Task description
Look through the entries. Copy each line that has the word "lịch".

Exercise input
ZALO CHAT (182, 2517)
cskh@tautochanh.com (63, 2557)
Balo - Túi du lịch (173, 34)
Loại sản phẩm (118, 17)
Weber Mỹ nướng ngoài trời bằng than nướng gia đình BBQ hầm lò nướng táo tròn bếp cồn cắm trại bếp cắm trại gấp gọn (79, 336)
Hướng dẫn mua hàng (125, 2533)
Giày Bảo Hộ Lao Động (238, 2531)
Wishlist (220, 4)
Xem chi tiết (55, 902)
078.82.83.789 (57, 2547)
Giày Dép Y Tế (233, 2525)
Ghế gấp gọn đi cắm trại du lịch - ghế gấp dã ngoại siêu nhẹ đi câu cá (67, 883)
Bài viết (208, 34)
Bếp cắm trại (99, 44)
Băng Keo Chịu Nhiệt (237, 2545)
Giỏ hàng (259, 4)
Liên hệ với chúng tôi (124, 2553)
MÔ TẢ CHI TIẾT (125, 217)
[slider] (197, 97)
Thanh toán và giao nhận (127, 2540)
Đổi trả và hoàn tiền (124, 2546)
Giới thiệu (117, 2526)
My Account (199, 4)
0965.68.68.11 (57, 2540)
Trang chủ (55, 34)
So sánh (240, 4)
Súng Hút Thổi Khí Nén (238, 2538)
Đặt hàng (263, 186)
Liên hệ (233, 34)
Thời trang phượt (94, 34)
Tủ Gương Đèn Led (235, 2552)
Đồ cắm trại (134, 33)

Response
Balo - Túi du lịch (173, 34)
Ghế gấp gọn đi cắm trại du lịch - ghế gấp dã ngoại siêu nhẹ đi câu cá (67, 883)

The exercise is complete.